Exercise.
Transcribe exactly, and without pictures, the lines from the one that contains "Open Refundable security deposit info icon" through the last line of the material.

Task inputs.
+++
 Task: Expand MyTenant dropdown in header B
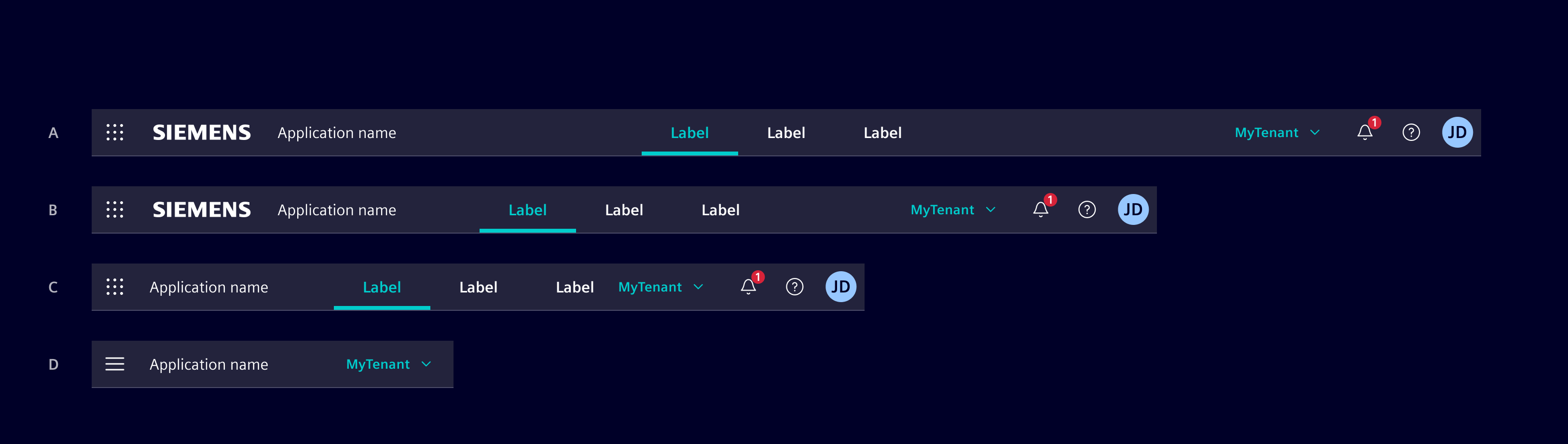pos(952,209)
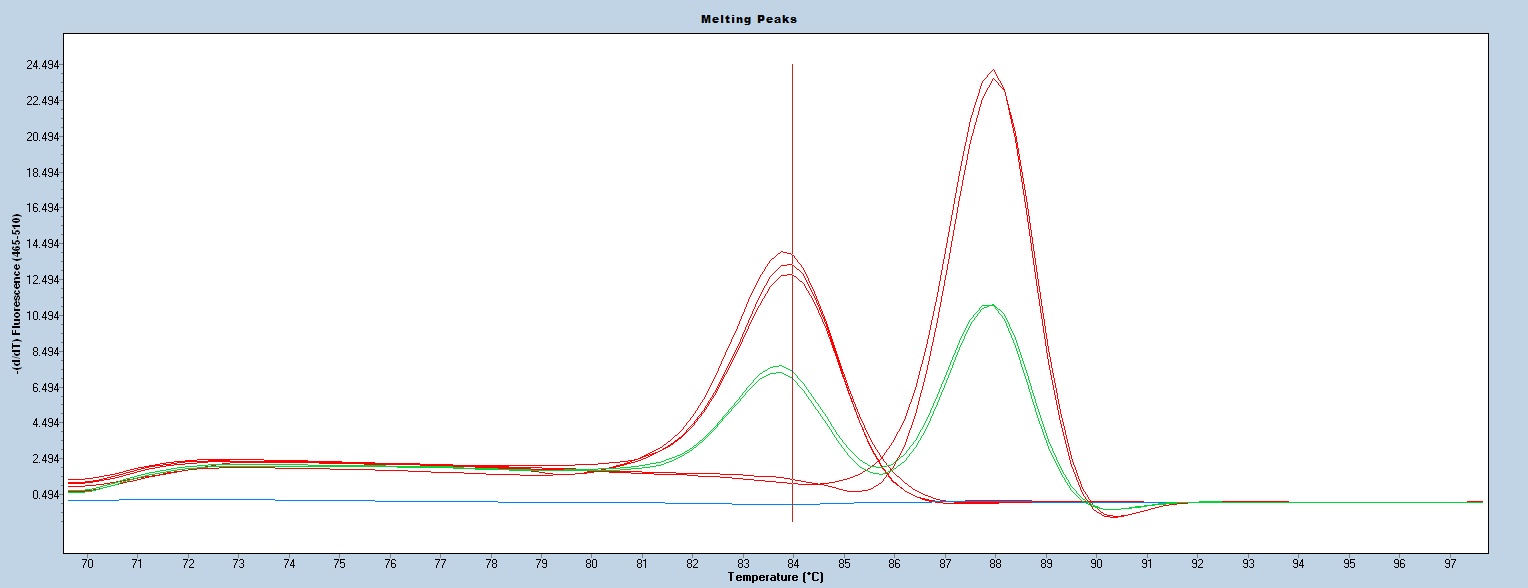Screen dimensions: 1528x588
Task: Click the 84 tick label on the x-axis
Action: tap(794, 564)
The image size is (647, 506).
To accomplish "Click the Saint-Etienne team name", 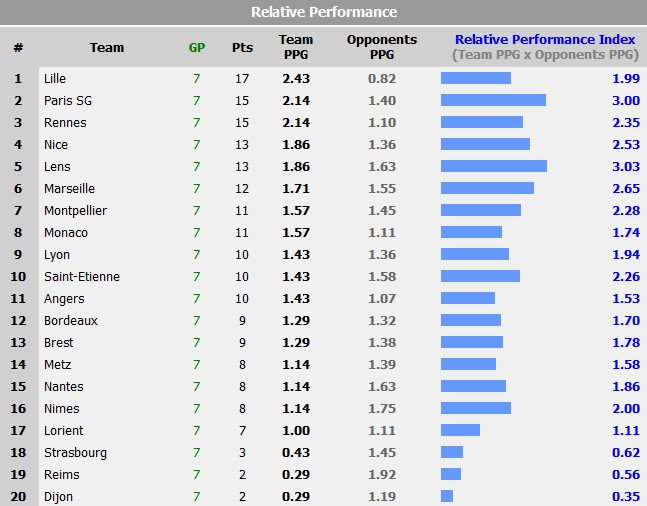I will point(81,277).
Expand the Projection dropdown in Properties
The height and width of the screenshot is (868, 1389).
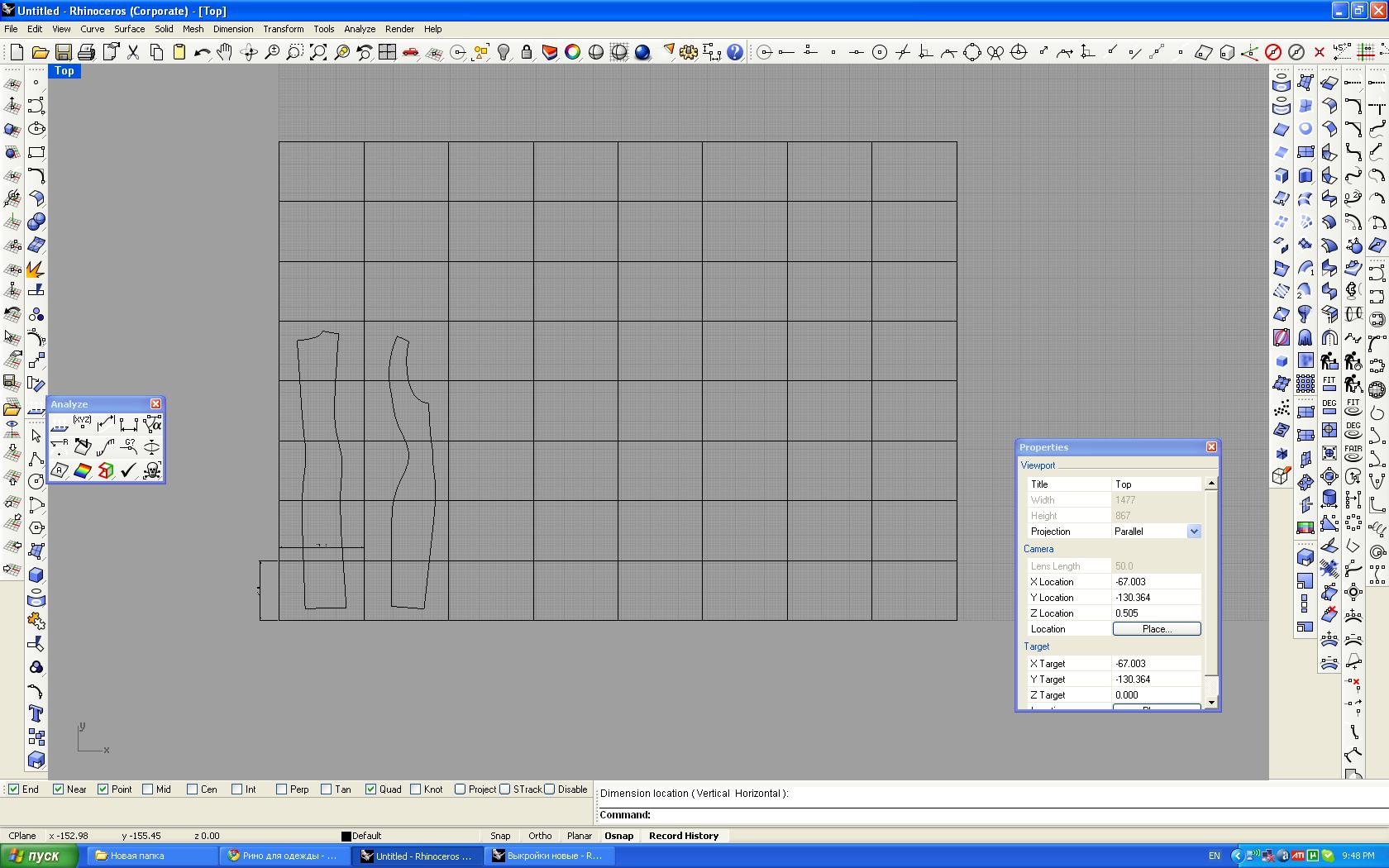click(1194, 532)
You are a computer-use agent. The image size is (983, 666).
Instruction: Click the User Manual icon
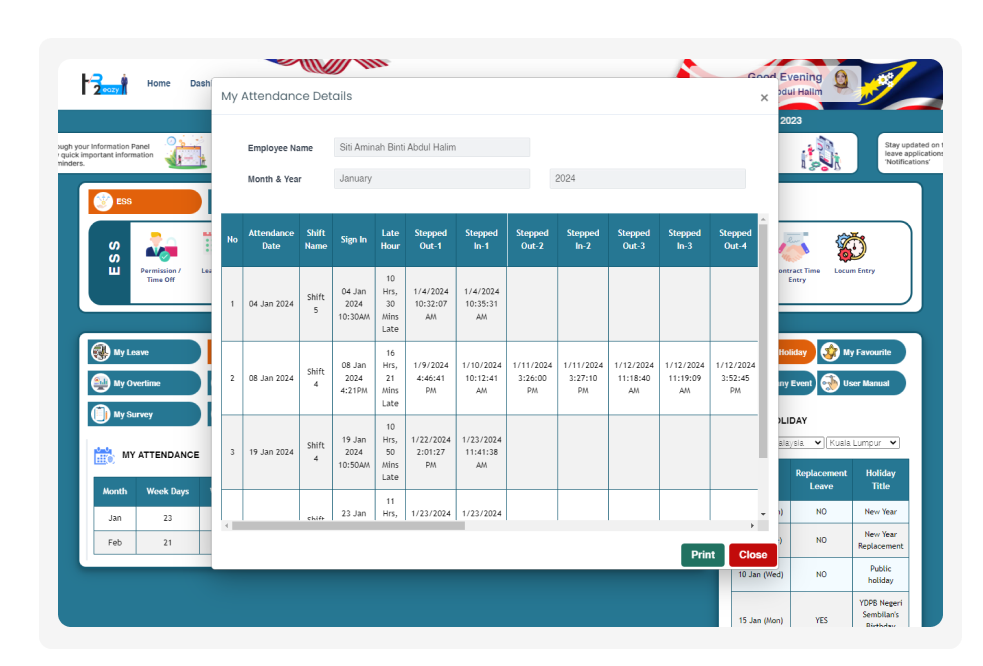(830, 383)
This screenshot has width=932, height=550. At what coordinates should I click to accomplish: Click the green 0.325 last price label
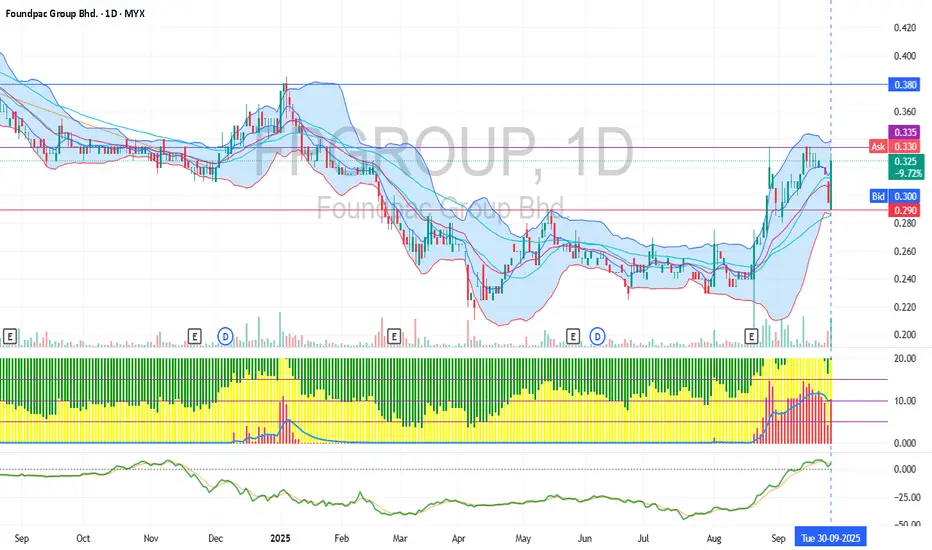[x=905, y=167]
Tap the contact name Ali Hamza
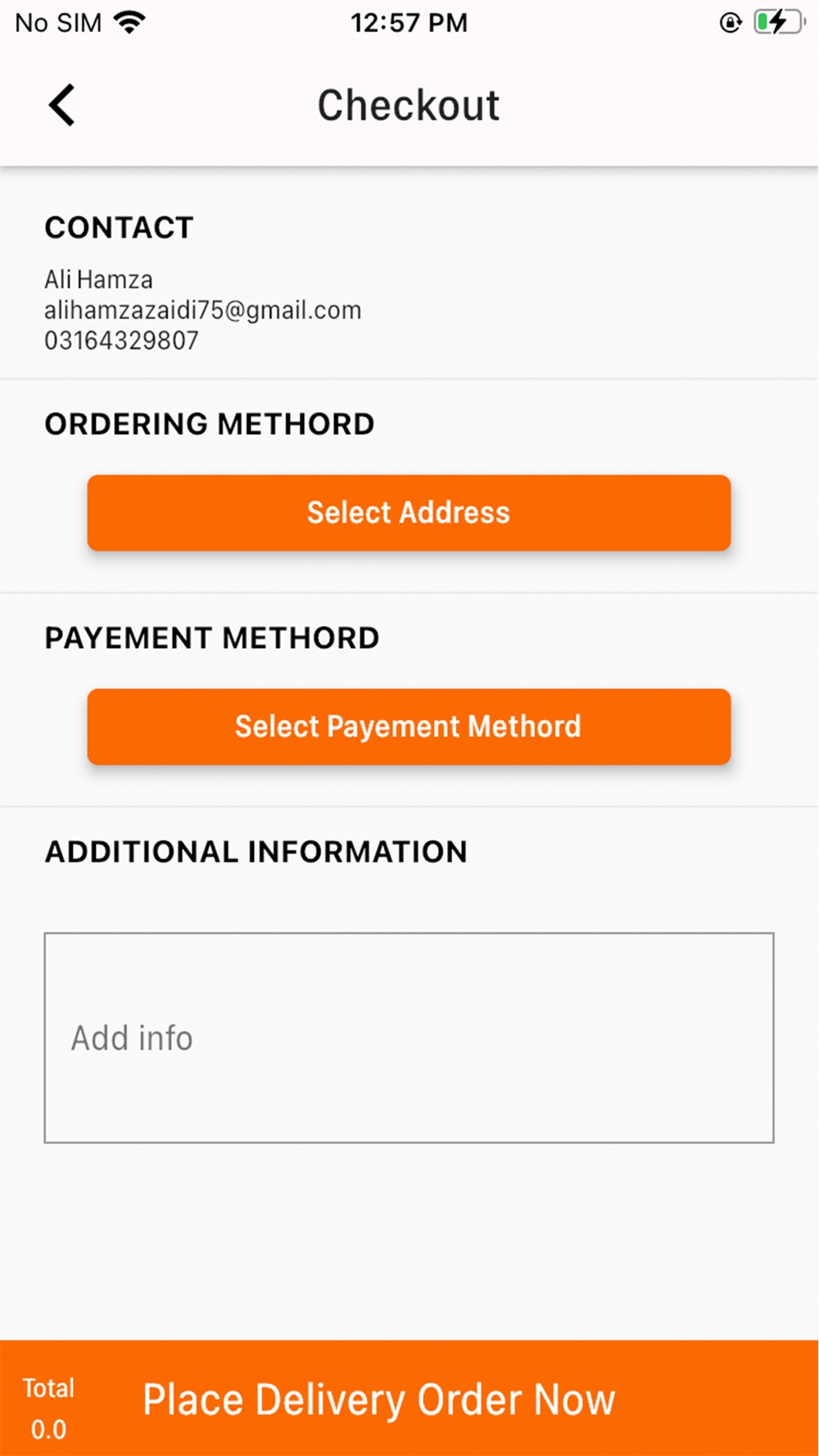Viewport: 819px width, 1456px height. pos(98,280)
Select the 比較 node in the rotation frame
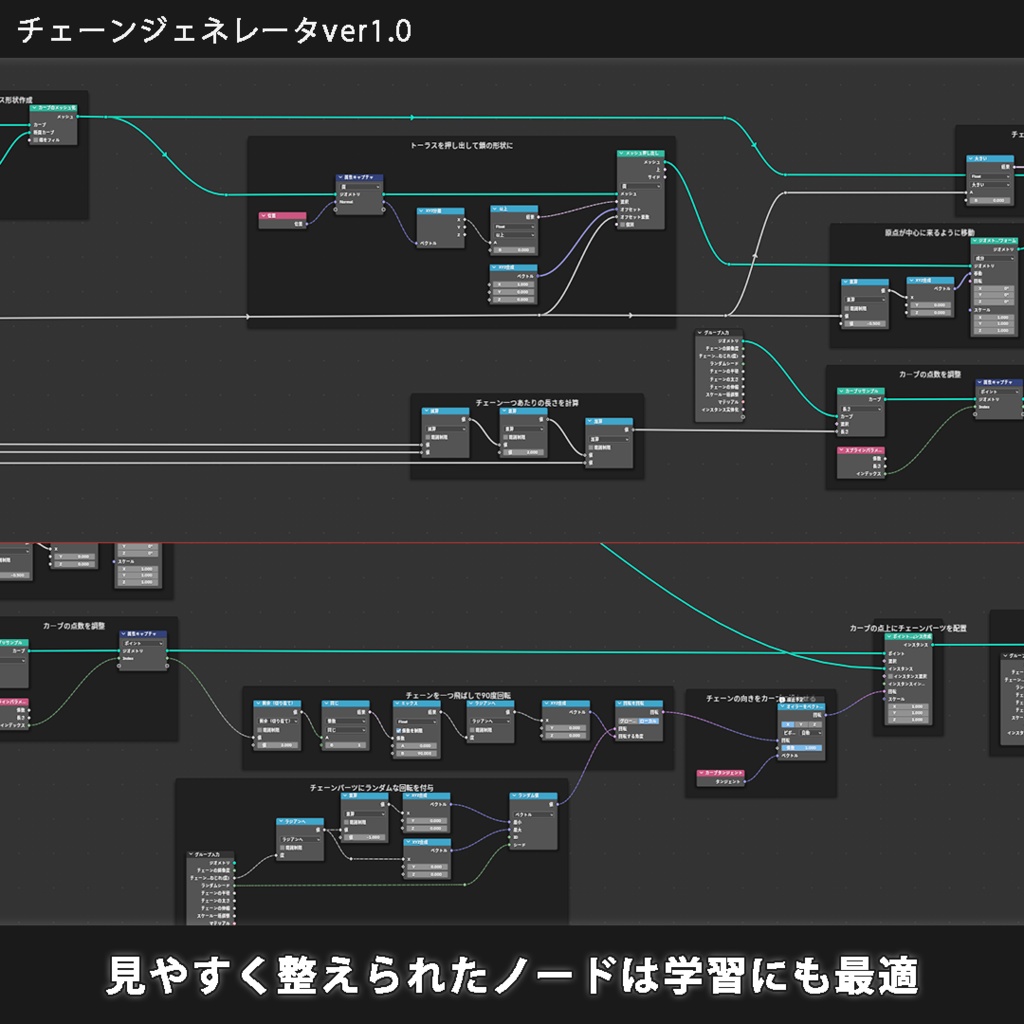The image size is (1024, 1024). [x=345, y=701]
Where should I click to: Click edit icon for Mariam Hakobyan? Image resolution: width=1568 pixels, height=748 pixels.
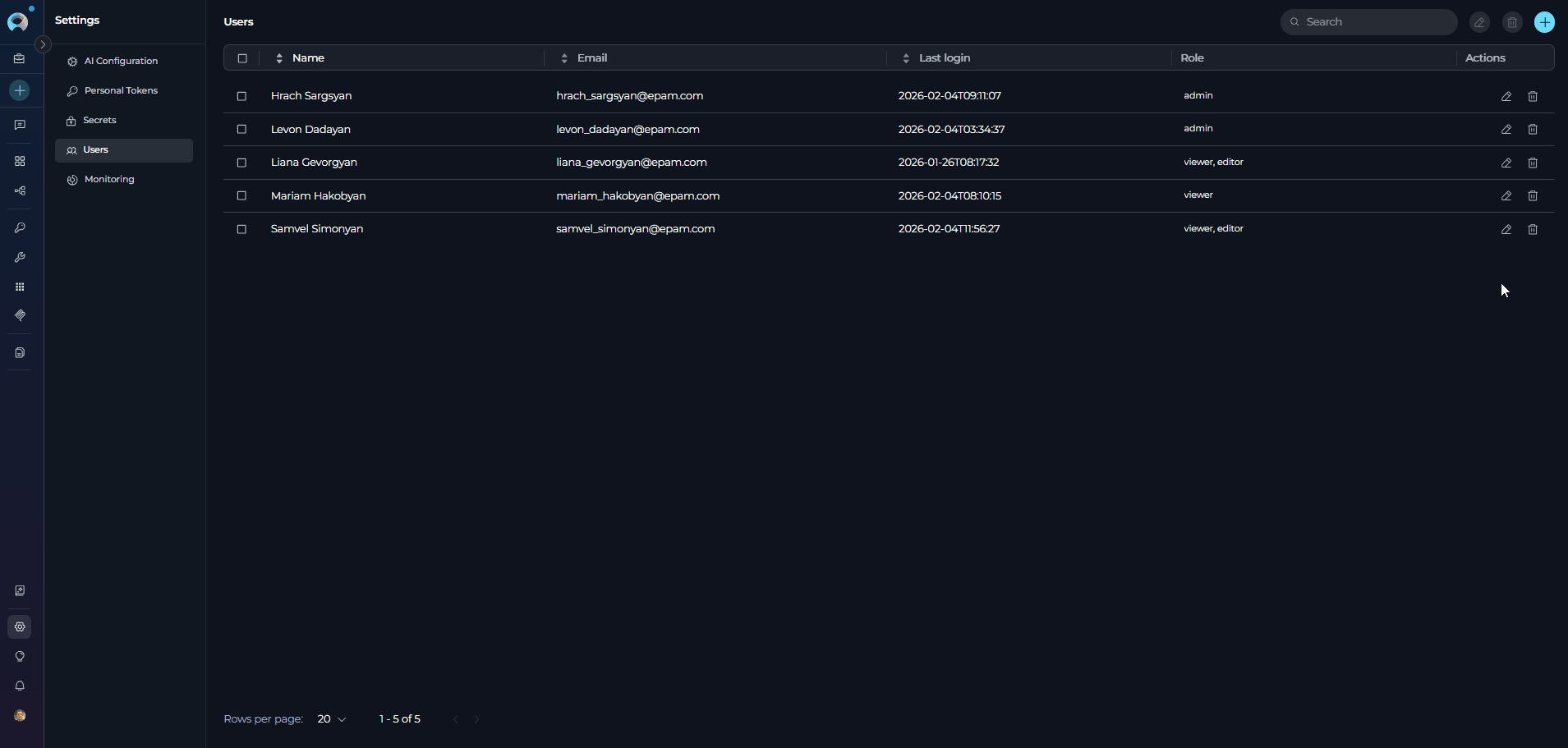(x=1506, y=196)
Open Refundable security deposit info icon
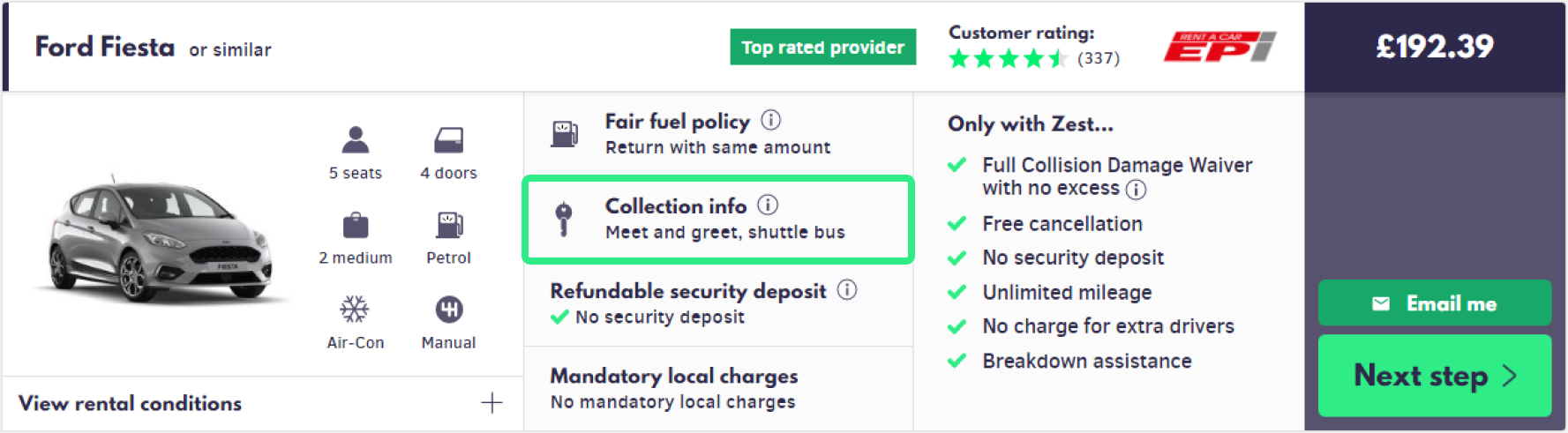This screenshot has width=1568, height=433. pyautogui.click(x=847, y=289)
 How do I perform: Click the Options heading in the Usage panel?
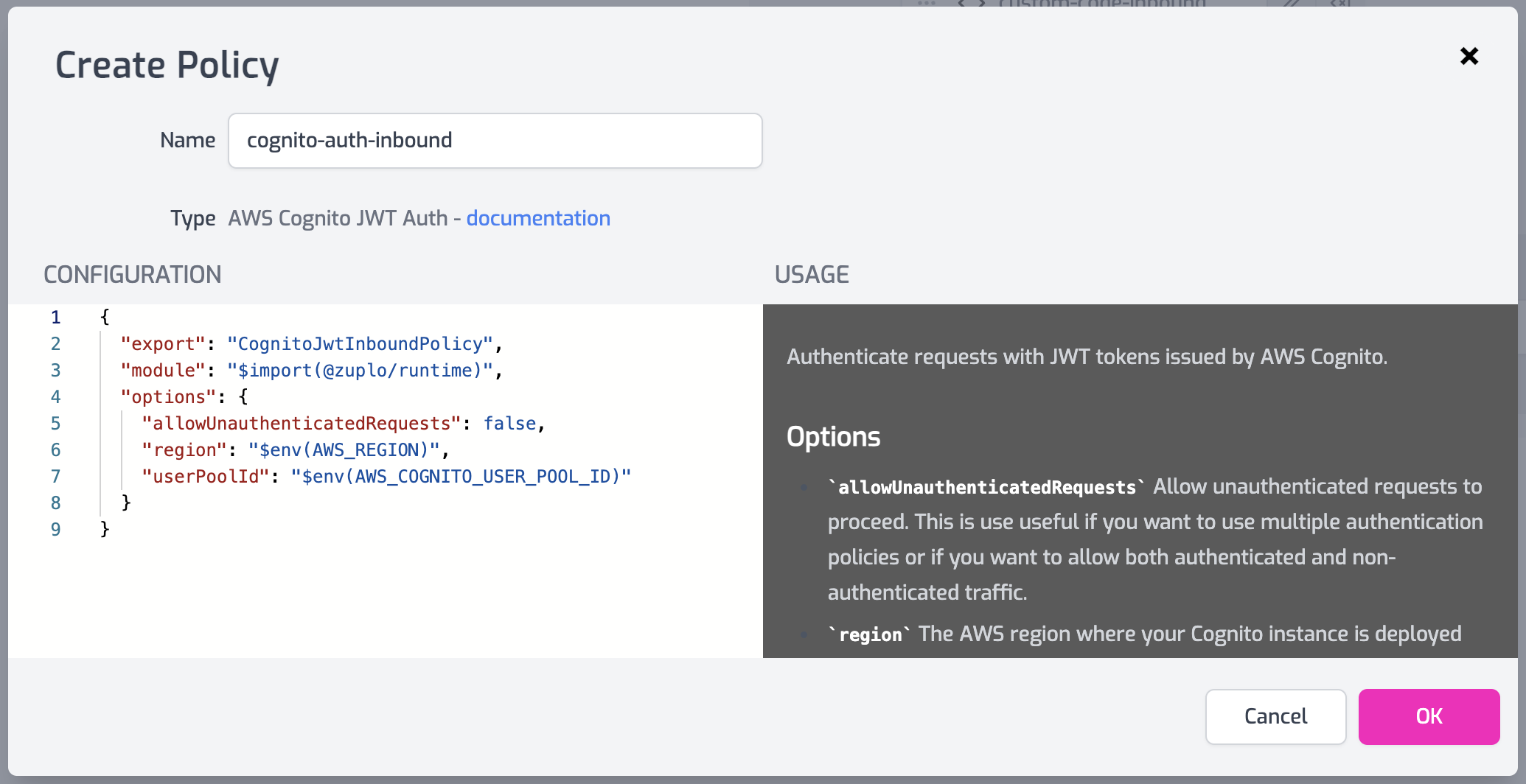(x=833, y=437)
+++
Response to the exercise.
Open Refundable security deposit info icon
This screenshot has width=1568, height=433. pyautogui.click(x=847, y=289)
 How do I perform: Click the Options heading in the Usage panel?
(x=833, y=437)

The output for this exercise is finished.